# [EXERCISE DETAILS]
Begin your copy at the line with "This screenshot has width=500, height=541." in the records below and end it at the line with "Click the (栗)斉藤崇史 trainer link", restating each line word for word; omit the pictures.

Stored items:
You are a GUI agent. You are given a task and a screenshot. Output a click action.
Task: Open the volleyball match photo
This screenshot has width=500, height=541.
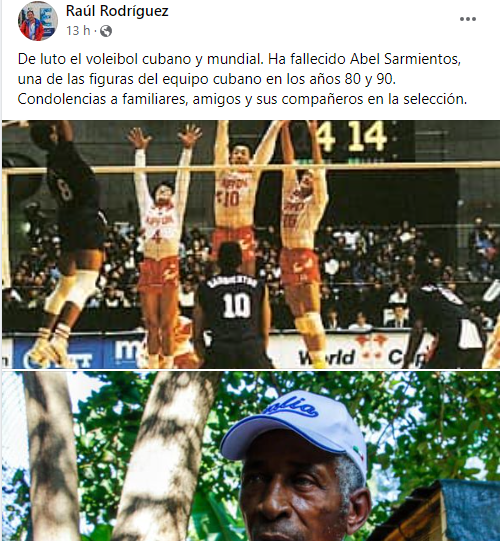click(x=251, y=244)
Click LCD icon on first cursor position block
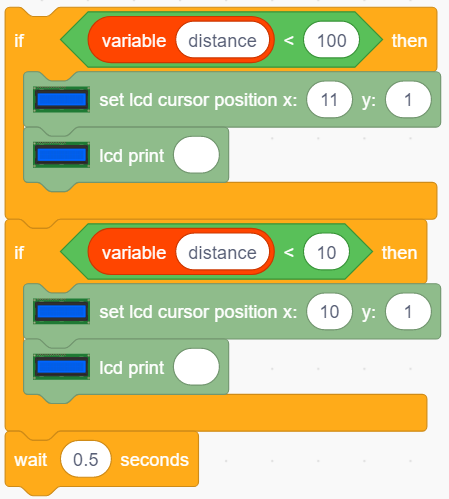The width and height of the screenshot is (449, 499). coord(61,99)
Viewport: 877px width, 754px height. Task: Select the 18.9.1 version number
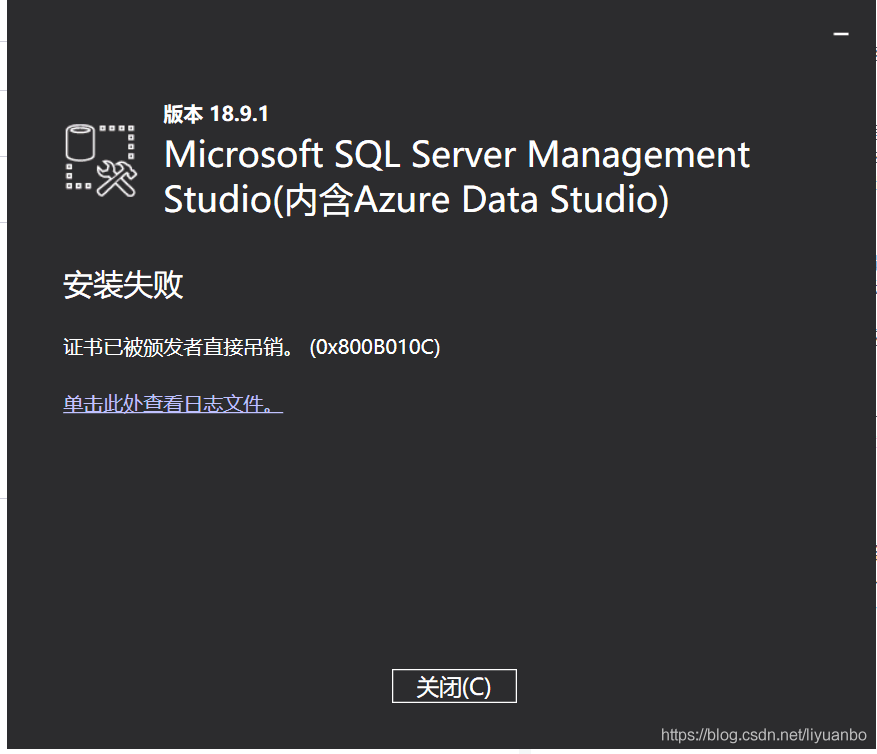point(239,114)
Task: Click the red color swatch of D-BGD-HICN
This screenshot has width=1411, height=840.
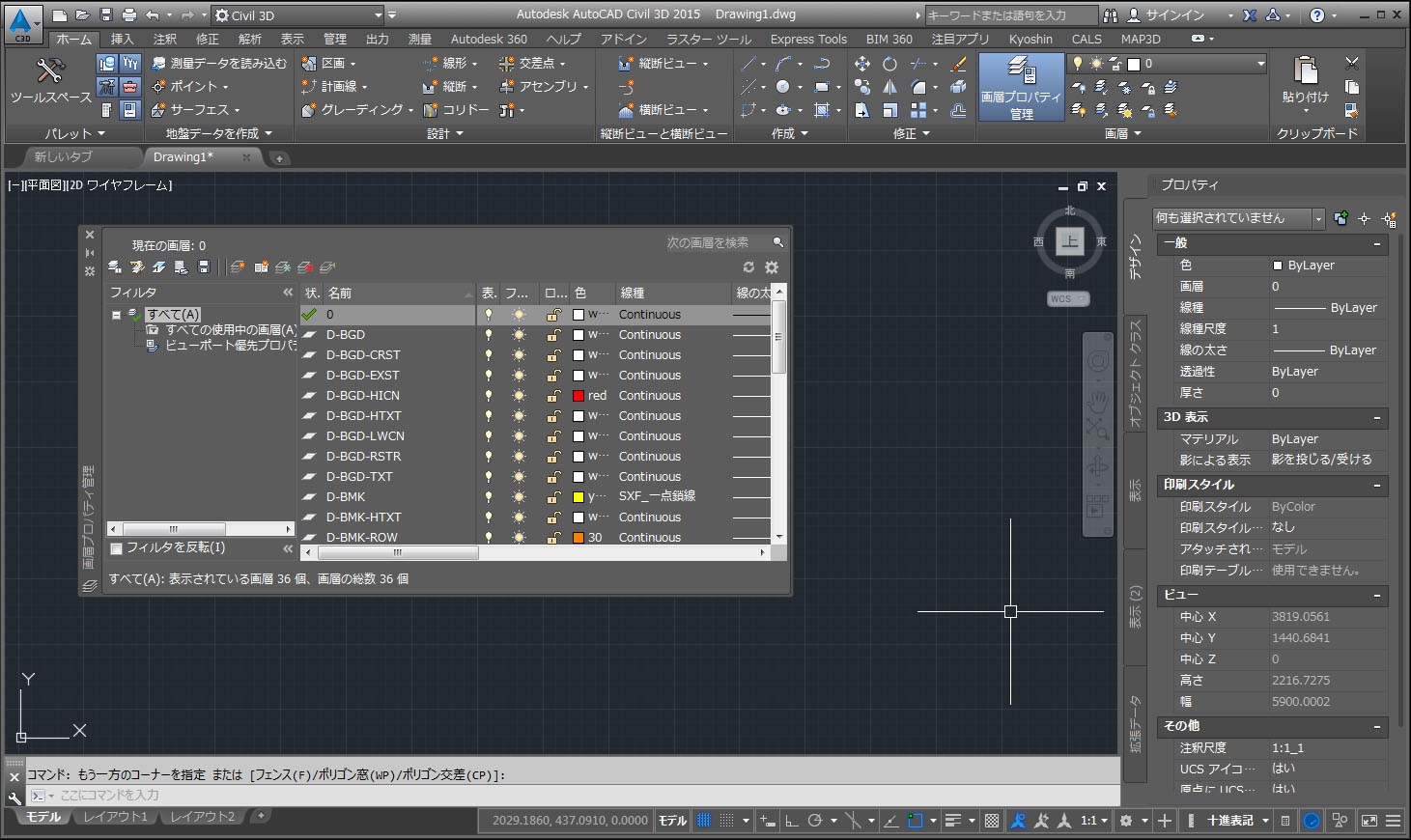Action: 579,396
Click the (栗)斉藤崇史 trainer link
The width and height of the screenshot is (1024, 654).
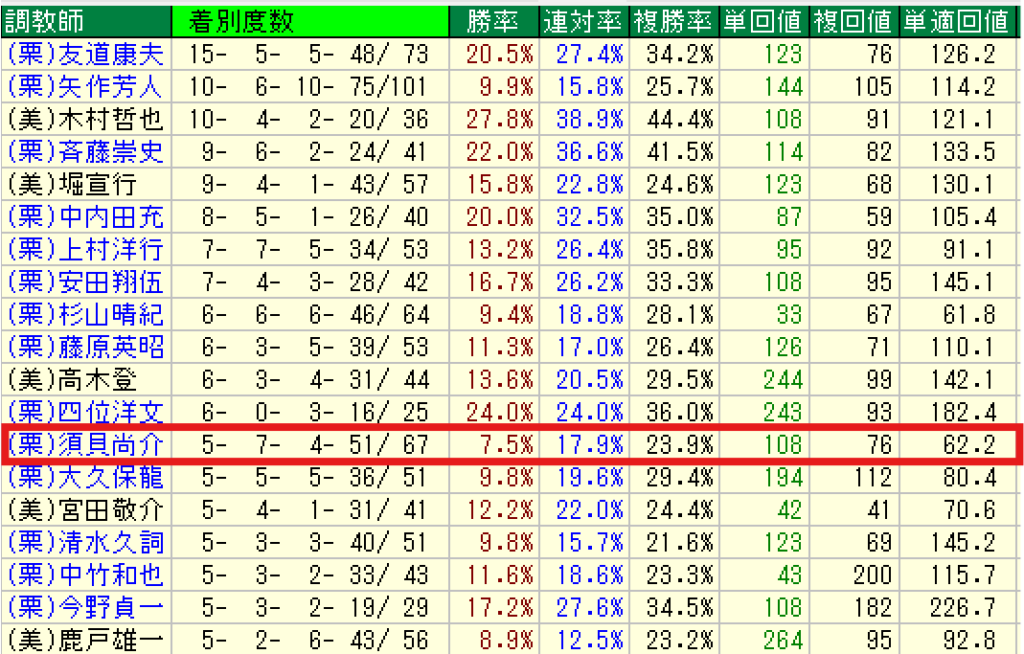(85, 152)

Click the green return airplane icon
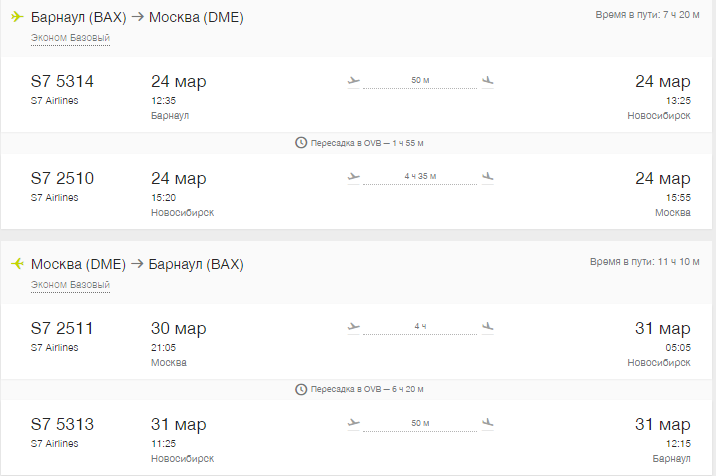click(17, 264)
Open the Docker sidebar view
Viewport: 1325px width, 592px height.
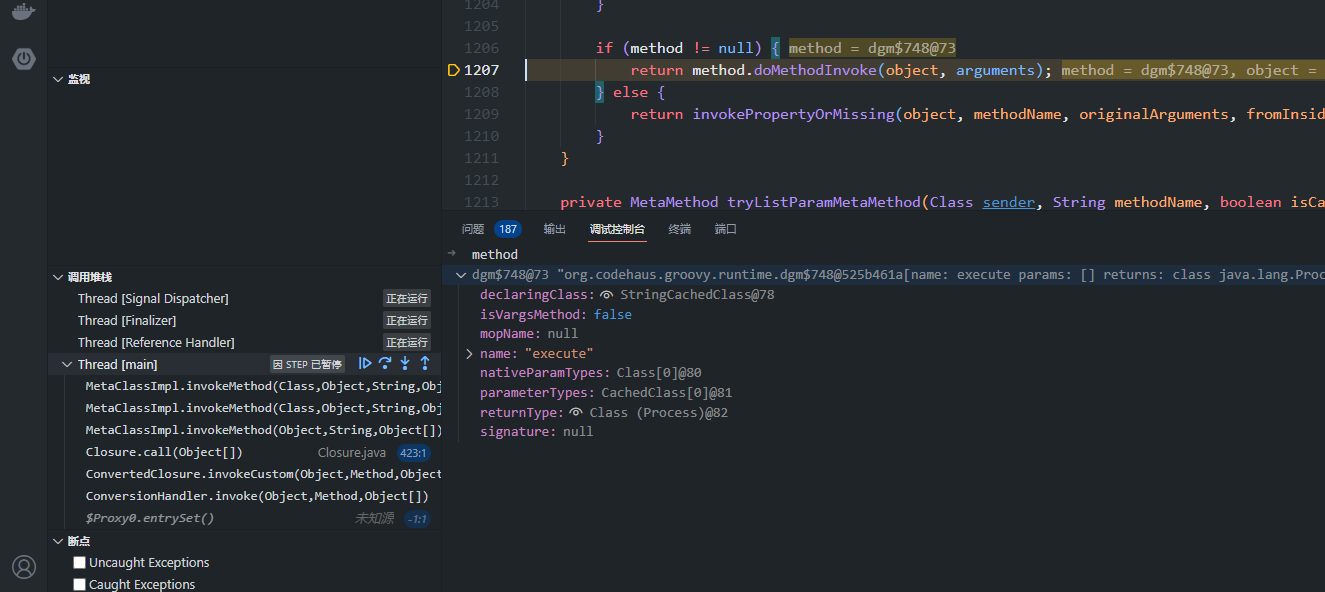(24, 12)
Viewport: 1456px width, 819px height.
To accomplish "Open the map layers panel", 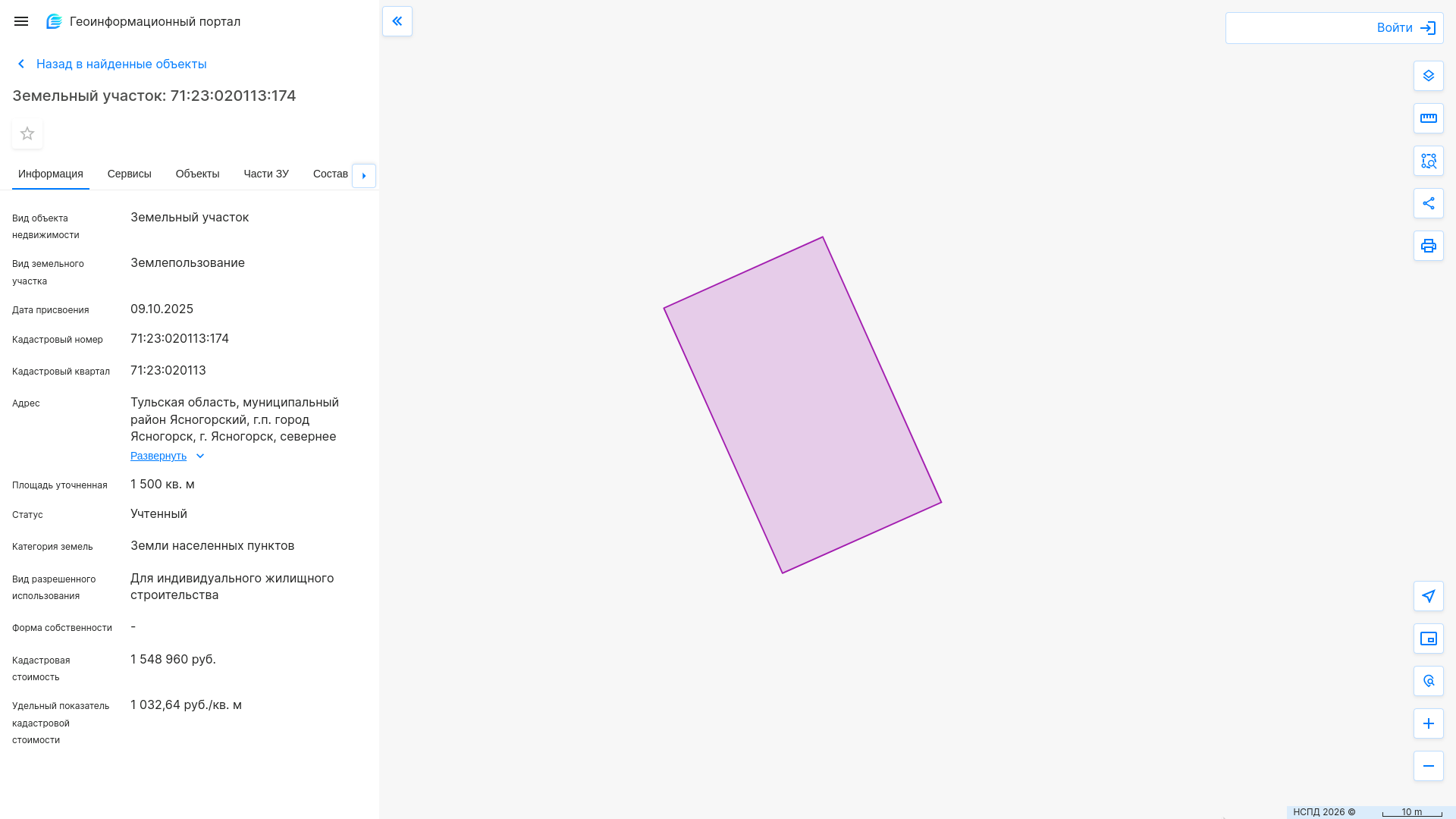I will [1429, 76].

# [ANSWER TO THIS PROBLEM]
This screenshot has width=500, height=541.
click(x=251, y=244)
Click LCD icon on first cursor position block
The width and height of the screenshot is (449, 499). coord(61,99)
Viewport: 877px width, 754px height. Task: Select the 18.9.1 version number
point(239,114)
Task: Click the red color swatch of D-BGD-HICN
This screenshot has width=1411, height=840.
Action: 579,396
Click the (栗)斉藤崇史 trainer link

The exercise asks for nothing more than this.